### RECORDS TO PROCESS ###

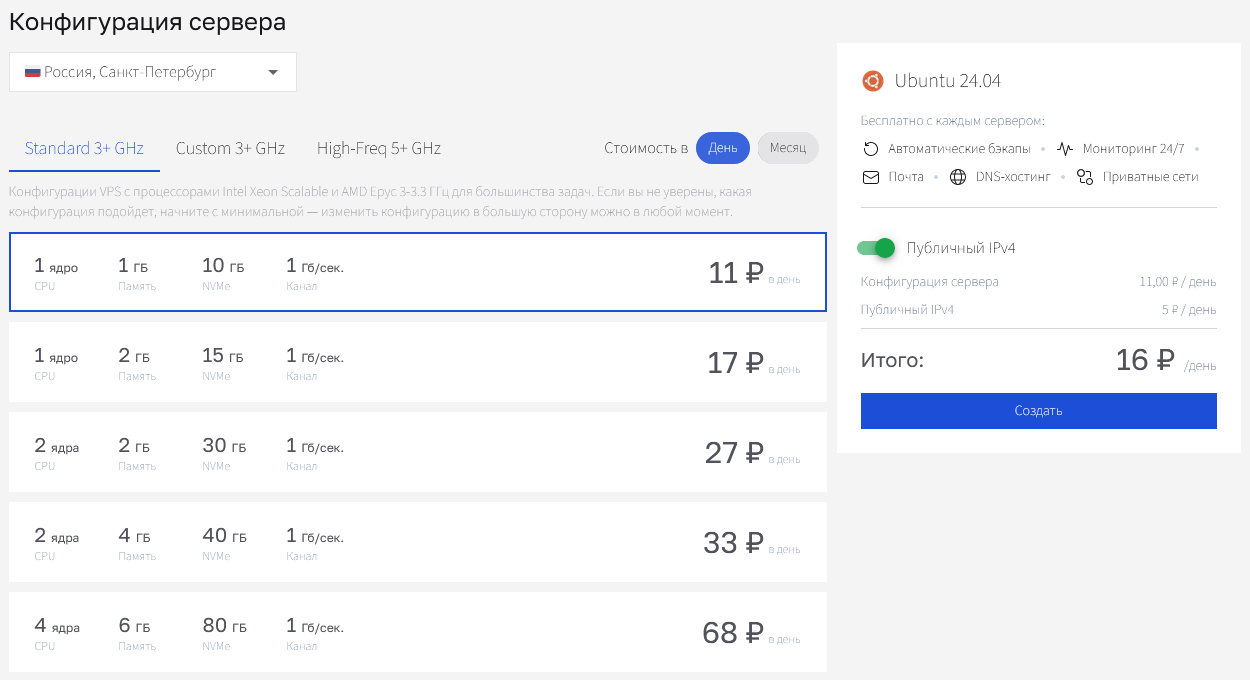Image resolution: width=1250 pixels, height=680 pixels.
Task: Click the private networks icon
Action: click(1085, 177)
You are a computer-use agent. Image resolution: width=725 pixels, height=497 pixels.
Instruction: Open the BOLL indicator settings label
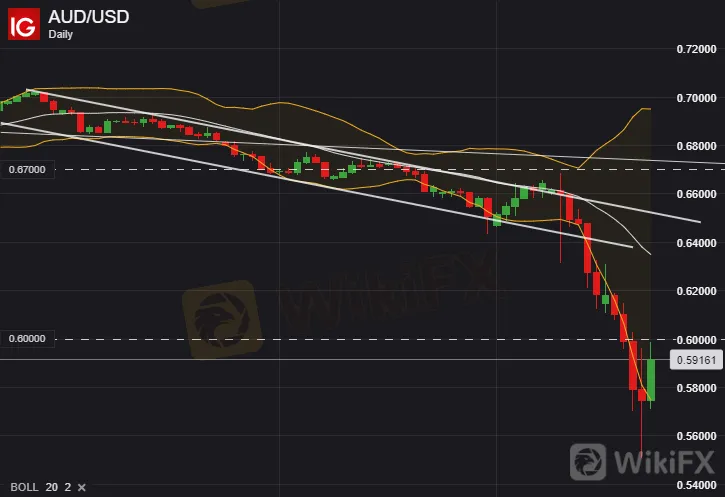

###

__ABOUT THIS TASK__
Your copy should hold exactly and only the lines from the one containing "You are a computer-use" through the end of the material, inclusive, repeated word for word and without pictures.

__RESPONSE TO THIS EXERCISE__
You are a computer-use agent. Image resolution: width=725 pixels, height=497 pixels.
Instruction: Open the BOLL indicator settings label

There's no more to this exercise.